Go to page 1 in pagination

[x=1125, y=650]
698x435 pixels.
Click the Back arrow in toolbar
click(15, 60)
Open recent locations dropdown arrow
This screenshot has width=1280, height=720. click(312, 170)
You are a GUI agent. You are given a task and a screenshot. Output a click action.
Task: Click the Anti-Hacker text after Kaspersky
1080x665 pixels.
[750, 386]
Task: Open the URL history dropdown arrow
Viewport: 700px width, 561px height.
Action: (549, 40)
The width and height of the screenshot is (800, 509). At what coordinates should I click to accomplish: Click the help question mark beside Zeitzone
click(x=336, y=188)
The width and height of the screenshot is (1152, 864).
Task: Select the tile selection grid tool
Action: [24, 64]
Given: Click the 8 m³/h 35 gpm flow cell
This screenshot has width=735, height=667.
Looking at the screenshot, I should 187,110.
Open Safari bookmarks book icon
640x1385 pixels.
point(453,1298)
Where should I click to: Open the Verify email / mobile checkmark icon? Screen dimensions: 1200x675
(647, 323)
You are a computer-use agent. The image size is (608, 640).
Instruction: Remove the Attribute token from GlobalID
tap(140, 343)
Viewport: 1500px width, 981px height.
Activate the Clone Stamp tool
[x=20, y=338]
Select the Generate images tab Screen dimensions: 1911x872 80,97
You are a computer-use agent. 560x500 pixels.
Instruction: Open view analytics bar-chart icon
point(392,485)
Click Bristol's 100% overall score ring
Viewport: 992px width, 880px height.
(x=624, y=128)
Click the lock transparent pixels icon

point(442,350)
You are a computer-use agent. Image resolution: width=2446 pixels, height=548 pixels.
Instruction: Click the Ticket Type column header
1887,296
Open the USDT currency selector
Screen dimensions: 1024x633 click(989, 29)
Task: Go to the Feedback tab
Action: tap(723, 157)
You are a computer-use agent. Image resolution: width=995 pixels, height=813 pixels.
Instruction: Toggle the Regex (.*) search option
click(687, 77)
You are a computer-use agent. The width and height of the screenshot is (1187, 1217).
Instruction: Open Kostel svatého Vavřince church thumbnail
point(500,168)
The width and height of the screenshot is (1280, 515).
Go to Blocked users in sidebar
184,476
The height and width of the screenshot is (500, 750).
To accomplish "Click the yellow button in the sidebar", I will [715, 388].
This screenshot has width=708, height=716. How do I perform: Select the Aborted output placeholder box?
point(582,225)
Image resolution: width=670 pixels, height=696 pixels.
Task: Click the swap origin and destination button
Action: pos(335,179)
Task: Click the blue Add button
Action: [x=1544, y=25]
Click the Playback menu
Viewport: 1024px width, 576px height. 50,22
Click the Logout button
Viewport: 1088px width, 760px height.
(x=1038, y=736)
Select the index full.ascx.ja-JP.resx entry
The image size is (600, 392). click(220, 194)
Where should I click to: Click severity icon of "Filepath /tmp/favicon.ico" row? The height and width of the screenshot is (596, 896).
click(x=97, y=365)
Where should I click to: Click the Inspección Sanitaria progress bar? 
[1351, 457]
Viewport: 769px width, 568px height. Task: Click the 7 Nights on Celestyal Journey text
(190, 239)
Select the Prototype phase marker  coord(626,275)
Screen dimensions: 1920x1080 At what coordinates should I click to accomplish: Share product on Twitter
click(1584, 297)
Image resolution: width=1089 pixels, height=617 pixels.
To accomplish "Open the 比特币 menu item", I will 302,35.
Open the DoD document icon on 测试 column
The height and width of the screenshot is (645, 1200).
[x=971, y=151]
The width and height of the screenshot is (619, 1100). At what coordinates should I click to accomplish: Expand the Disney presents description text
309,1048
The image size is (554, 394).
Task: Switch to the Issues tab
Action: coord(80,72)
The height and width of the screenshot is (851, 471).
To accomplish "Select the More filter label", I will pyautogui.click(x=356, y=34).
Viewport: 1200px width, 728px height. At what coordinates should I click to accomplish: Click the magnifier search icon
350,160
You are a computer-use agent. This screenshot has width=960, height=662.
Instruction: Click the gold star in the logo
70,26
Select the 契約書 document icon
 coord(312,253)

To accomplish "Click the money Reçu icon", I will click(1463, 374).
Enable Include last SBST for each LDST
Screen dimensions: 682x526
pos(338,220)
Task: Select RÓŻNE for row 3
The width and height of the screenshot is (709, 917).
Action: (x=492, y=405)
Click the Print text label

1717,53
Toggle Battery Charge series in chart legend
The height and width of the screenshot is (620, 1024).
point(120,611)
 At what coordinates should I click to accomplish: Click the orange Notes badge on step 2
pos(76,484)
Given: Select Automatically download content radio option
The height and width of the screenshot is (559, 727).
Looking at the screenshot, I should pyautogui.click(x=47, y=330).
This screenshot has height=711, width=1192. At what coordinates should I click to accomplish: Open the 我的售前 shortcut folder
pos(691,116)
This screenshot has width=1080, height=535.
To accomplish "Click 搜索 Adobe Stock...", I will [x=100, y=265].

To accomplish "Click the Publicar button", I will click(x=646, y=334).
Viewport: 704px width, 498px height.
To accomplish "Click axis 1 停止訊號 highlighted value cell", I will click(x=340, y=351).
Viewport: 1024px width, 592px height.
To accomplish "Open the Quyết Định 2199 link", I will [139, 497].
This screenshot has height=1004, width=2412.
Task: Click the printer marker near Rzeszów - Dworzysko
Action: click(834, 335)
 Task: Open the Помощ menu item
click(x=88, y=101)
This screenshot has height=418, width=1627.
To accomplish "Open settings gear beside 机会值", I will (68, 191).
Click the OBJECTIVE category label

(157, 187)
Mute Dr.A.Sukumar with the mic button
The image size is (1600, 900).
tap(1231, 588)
*****
## Exercise details
Go line by line through the data, copying each one that contains the word "cell".

## Written response
Given: Click the 8 m³/h 35 gpm flow cell
To accomplish "Click axis 1 停止訊號 highlighted value cell", I will click(x=340, y=351).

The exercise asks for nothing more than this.